The Average Sales Cadence Duration Is Too Short

The report shows that average duration across all cadence was less than five days. Basically, salespeople are contacting leads once, maybe twice, and if they can’t get the lead to engage in five days, they are giving up on them.

Five days is a pretty short sales cadence. It’s not enough.

When it comes to particularly inbound leads, there is a concept I call the law of media. You do have better options, better opportunities to have conversations when top-of-mind awareness is present.

Fairly quickly, when a lead comes in, with every day that passes, you start to lose the top-of-mind awareness, and sales reps certainly need to account to that. However, five days is still a pretty short sales cadence.

Certainly, the problem is when you combine duration and attempts. That’s where it gets messy. You’d like to have more attempts and a little longer duration to tighten that down as far as an optimal cadence goes.
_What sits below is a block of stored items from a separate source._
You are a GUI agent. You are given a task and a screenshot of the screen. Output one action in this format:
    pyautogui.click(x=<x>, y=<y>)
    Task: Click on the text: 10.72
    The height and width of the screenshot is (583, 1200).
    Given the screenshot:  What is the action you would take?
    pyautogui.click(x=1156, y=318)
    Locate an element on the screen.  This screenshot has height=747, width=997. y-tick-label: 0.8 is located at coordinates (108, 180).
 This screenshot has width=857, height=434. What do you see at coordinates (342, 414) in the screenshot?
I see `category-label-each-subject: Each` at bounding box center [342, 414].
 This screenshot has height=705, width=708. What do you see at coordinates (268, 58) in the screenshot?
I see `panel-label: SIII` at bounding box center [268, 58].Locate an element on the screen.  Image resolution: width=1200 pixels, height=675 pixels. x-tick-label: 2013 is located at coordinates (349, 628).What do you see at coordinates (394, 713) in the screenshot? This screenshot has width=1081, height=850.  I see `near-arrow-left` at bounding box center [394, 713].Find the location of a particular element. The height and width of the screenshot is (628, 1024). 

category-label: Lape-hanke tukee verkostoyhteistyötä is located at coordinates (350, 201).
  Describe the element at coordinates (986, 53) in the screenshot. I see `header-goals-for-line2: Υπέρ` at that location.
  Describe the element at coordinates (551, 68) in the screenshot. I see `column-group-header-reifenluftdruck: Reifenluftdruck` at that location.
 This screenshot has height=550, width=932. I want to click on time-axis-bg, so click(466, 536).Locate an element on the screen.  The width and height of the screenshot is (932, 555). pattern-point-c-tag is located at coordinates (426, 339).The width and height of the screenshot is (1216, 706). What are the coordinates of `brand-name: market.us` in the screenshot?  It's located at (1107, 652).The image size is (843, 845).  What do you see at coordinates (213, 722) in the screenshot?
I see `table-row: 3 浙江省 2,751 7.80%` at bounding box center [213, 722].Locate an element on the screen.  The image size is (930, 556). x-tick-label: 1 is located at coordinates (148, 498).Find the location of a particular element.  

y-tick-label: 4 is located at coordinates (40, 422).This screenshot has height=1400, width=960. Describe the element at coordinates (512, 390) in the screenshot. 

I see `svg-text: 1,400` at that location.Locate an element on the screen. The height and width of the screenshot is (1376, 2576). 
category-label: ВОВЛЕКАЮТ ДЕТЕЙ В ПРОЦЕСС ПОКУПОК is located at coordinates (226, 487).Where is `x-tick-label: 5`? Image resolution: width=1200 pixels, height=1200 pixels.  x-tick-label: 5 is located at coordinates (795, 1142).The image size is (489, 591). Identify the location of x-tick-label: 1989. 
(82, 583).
Playbooks, the sales cadence software allows you to set up cadences and automate them, to make work more efficient.

Moving To An Account-Based Sales Model

There have certainly been some industry changes, and sales reps are moving to an outbound model, or this account-based sales model. It’s about being more strategic and going after bigger fish. I feel like the data

I feel that in this shift, we’re maybe not treating these inbound leads as well as we potentially should.

There is, of course, an internal company pressure to hit daily activity goals, and this is potentially causing issues

Some leaders say, “I don’t care what you do as long as you hit your numbers,” a lot of companies maybe go too far and say you’ve got to have a certain number of activities. The interesting thing about both of those are they’re internal-facing.

Oftentimes, I’ll tell leaders, “Maybe go external-facing. What would your customer want?” In this case, this specific use case – we just need to make sure that when customers say they want to be contacted, we do actually contact them.

Let’s start with the customer first.